References & Recipes

The library can extract generic references from common configuration files so consumers can validate what will execute or be accessed. This is domain‑agnostic and useful for many scenarios (build pipelines, endpoint hygiene, or pre‑upload checks).

  • Extracted kinds: FilePath, Url, Command, EnvVar, RegistryPath, Clsid.
  • Current extractors:
    • Windows Task Scheduler Task XML: captures <Exec><Command>, <Arguments>, <WorkingDirectory> and <ClassId> (COM handler). Flags unquoted paths, UNC usage, relative paths.
    • GPO scripts INI (scripts.ini / psscripts.ini): captures nCmd and nParameters values, extracts paths and URLs.

PowerShell

# List references from a Task XML
Get-FileInsight -Path .\Task.xml -View References | Format-Table -Auto

# List references in a GPO scripts.ini
Get-FileInsight -Path .\scripts.ini -View References | Format-Table -Auto

C#

var a = FileInspector.Analyze(path);
foreach (var r in a.References ?? Array.Empty<Reference>())
{
    Console.WriteLine($"{r.Kind} {r.Value} exists={r.Exists} issues={r.Issues}");
}

C# (Assessment)

var full = FileInspector.Analyze(path);
var assess = FileInspector.Assess(full);
Console.WriteLine($"Score={assess.Score} Decision={assess.Decision} Codes={string.Join(" ", assess.Codes)}");

// Factors show score contributions per code (explainability)
foreach (var kv in assess.Factors)
{
    Console.WriteLine($"{kv.Key} => {kv.Value}");
}

PowerShell (Assessment)

Get-FileInsight -Path .\file.bin -View Assessment | Format-Table -Auto

This stays generic by design. A higher‑level component (e.g., TierBridge) can layer policy (allow/warn/block) using these references and the existing Flags/SecurityFindings.

Inner Signers Inside Archives (deep scan)

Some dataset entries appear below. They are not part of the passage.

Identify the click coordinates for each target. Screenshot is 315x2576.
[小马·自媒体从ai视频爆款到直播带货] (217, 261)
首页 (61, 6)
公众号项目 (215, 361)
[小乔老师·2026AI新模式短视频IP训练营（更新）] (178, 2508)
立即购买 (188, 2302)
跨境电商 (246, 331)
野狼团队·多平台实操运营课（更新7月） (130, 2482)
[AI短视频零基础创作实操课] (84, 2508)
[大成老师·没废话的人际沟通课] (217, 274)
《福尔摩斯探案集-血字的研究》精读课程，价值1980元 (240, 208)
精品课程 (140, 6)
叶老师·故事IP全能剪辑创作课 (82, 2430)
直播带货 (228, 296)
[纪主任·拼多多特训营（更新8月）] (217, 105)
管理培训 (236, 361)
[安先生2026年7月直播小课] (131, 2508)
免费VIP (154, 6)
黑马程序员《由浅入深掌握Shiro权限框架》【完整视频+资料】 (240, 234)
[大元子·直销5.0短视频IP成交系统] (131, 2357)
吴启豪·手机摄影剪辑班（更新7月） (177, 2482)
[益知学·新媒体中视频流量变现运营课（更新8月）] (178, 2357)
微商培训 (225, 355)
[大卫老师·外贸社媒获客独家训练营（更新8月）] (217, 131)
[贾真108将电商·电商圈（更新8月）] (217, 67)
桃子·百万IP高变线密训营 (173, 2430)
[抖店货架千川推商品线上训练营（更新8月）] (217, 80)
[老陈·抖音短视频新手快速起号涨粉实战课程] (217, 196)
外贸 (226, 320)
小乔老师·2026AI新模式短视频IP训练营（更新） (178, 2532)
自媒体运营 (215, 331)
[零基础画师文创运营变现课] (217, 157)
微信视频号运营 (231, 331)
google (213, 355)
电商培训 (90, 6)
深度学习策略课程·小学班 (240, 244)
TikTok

When Settings.DeepContainerScanEnabled = true, FileInspectorX can sample a bounded number of inner executables in ZIP archives to provide a quick signer summary without fully extracting archives. The following fields are exposed on FileAnalysis and surfaced via ReportView:

  • InnerExecutablesSampled: how many inner EXE/DLLs were sampled (bounded by DeepContainerMaxEntries and DeepContainerMaxEntryBytes).
  • InnerSignedExecutables: how many of those were Authenticode‑signed.
  • InnerValidSignedExecutables: how many had a valid chain or passed WinVerifyTrust (when available).
  • InnerPublisherCounts: top publishers (SignerSubjectCN) with counts.

Notes:

  • This is a best‑effort, privacy‑safe summary for triage. It extracts only sampled entries to a temporary file for analysis and deletes them immediately.
  • Currently implemented for ZIP. TAR/7z/RAR can be added similarly if needed.
var a = FileInspector.Analyze(path);
if (a.InnerExecutablesSampled > 0)
{
    Console.WriteLine($"Inner execs: {a.InnerExecutablesSampled}, signed: {a.InnerSignedExecutables}, valid: {a.InnerValidSignedExecutables}");
    if (a.InnerPublisherCounts != null)
        foreach (var kv in a.InnerPublisherCounts.OrderByDescending(kv => kv.Value).Take(5))
            Console.WriteLine($"  {kv.Key}: {kv.Value}");
}

Friendly Type Labels & ReportView

Use ReportView.From(FileAnalysis) for presentation‑ready fields:

  • DetectedTypeFriendly: a human‑friendly label (e.g., “Word document”, “ZIP archive”, “X.509 certificate”).
  • FlagsHumanShort/Long: legend‑based humanization of flags and heuristics.
  • AssessmentCodesHuman: humanized assessment codes.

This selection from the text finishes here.